Other honorees, who will be recognized during a red carpet and induction ceremony at the California Museum on Nov. 30, include movie icon Harrison Ford and Maria Shriver, who established the hall in 2006 when her estranged husband, Arnold Schwarzenegger, was governor of California.

“When we created the Hall of Fame 10 years ago, I never dreamt I would be honored alongside so many people I've been awed by and admire,” Shriver said in a statement. “Like millions of others, I came to California to create my own life and fulfill my dreams. I hope that my course in life might inspire others, just as I've been inspired by California and those who have gone before me.”

The class of 2016 “exemplify the unique and boundless creativity of California,” Brown said in a statement. They are:

▪  Isabel Allende, the acclaimed Chilean author of books such as The House of Spirits, who has lived for decades in Marin County.

▪  Harrison Ford, whose starring roles in franchises such as “Indiana Jones” and “Star Wars” have made him the highest-grossing actor in domestic box office history.

▪  Tony Gwynn, whose 20-season career with the San Diego Padres earned him the nickname “Mr. Padre” and a spot in the Baseball Hall of Fame. He died in 2014 at 54.

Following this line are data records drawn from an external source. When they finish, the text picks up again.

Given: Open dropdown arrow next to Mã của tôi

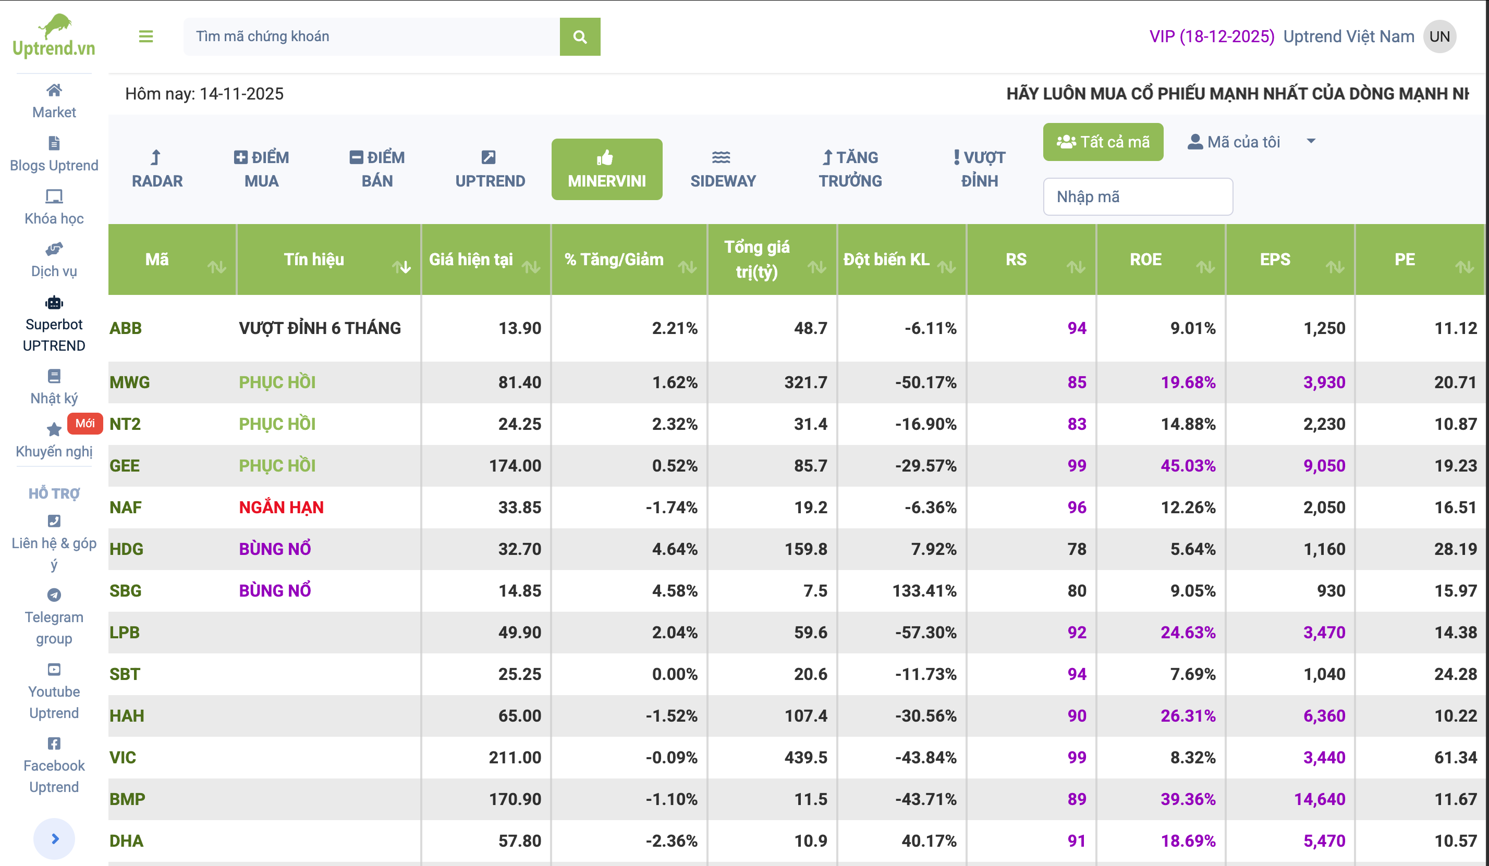Looking at the screenshot, I should coord(1311,141).
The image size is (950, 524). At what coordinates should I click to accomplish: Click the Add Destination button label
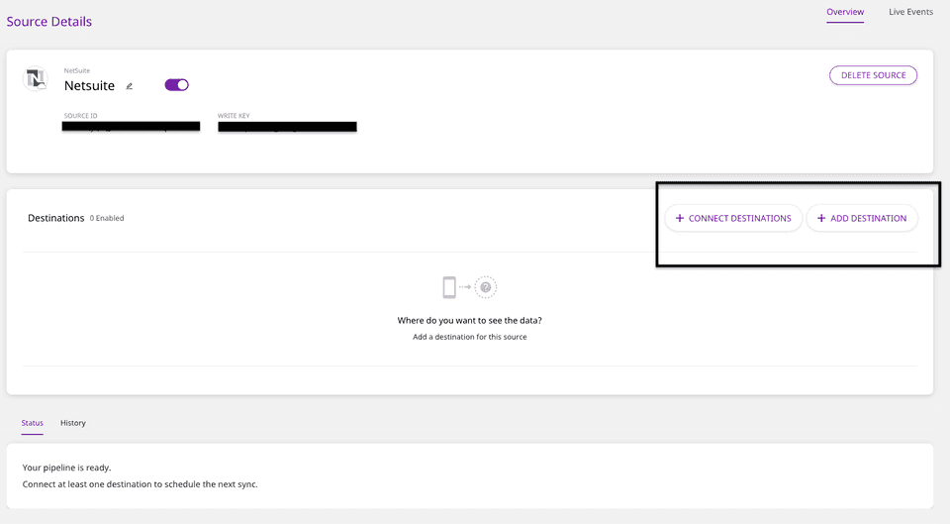click(868, 218)
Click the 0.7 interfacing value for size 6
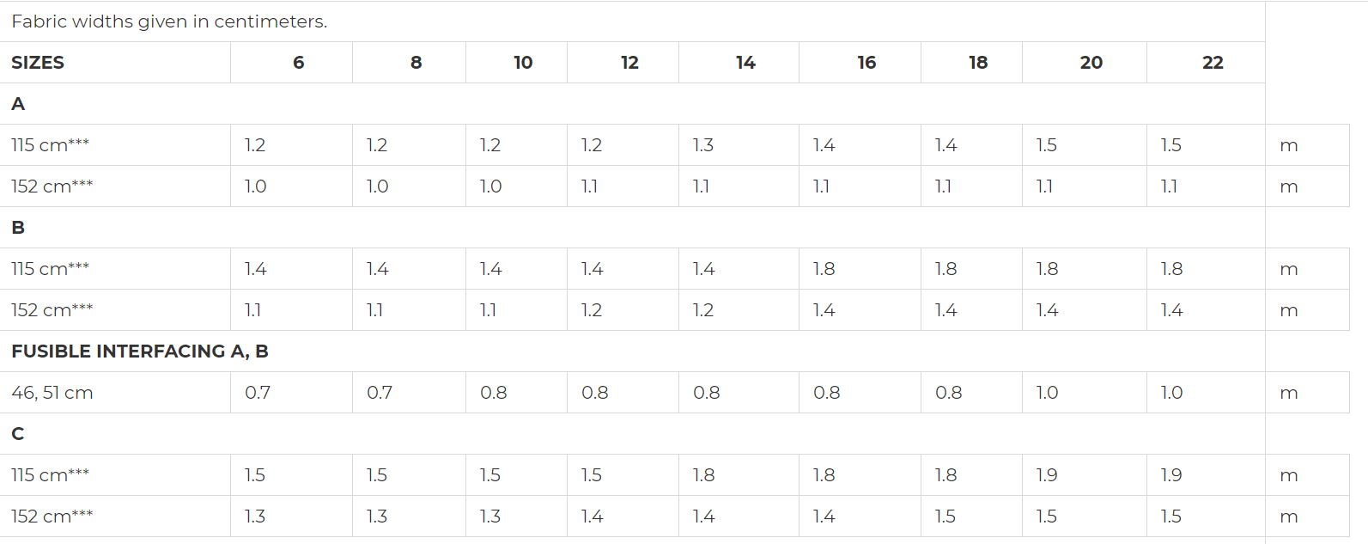The width and height of the screenshot is (1368, 544). (292, 393)
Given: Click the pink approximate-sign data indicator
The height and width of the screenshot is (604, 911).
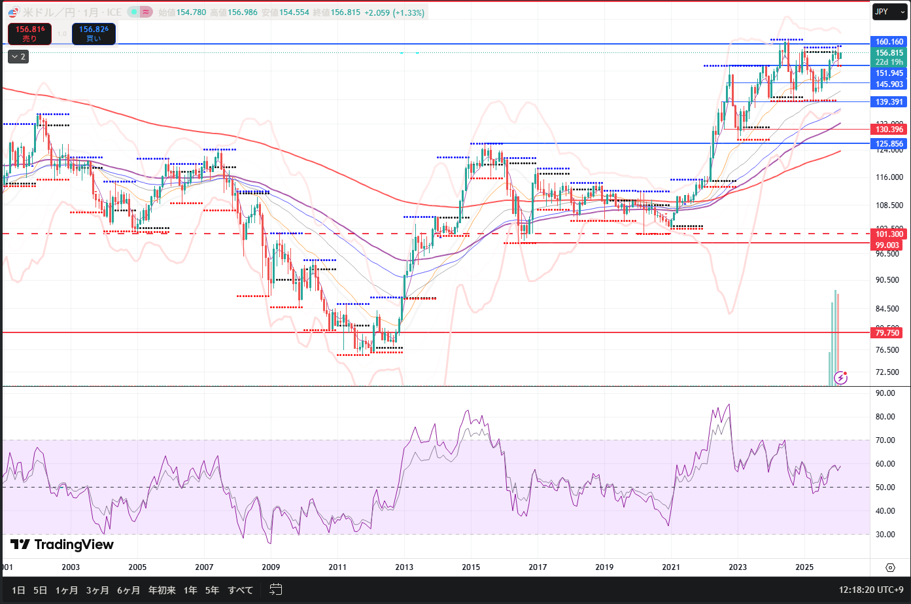Looking at the screenshot, I should [146, 12].
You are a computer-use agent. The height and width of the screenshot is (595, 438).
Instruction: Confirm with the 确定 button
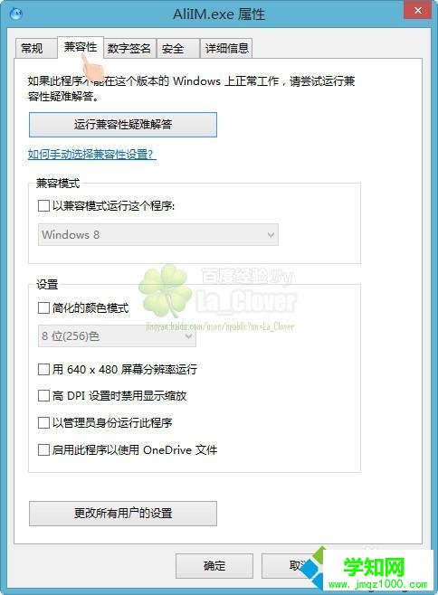coord(214,566)
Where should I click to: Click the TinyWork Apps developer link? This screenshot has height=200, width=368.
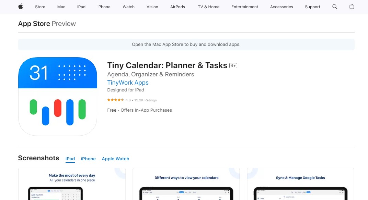(x=128, y=83)
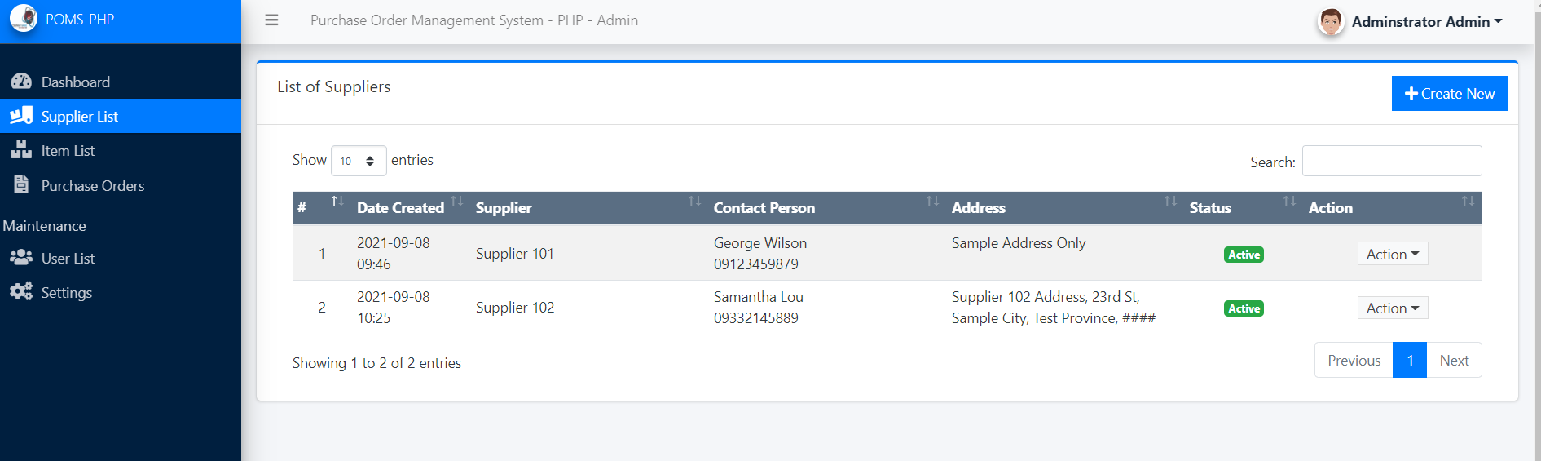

▪  Corita Kent, a nun at a Catholic order in Los Angeles who became internationally renowned for her silkscreen art with a socially-conscious focus. She died in 1986 at 67.

▪  William J. Perry, former Secretary of Defense under President Bill Clinton, who was educated at Stanford University and worked for decades in Silicon Valley.

▪  Maria Shriver, the first lady of California from 2003 to 2011 and a member of the Kennedy family, who made her own way as a broadcast journalist.

▪  Russ Solomon, a Sacramento native whose Tower Records business empire reached more than 200 stores globally and $1 billion in sales annually at its peak.

▪  George Takei, originator of the “Star Trek” character Sulu, who grew up in Los Angeles before and after his family was sent to the Tule Lake Japanese interment camp during World War II. He now is known as an activist for various causes, including LGBT rights.

“I am a proud second generation Californian, humbled to be honored by a state singular in its beauty, diversity and dynamism,” Takei said in a statement. “To be inducted to join the inspiring trail blazers in the arts, industry, academia, sports and political affairs is an honor beyond words. This is truly the Golden State.”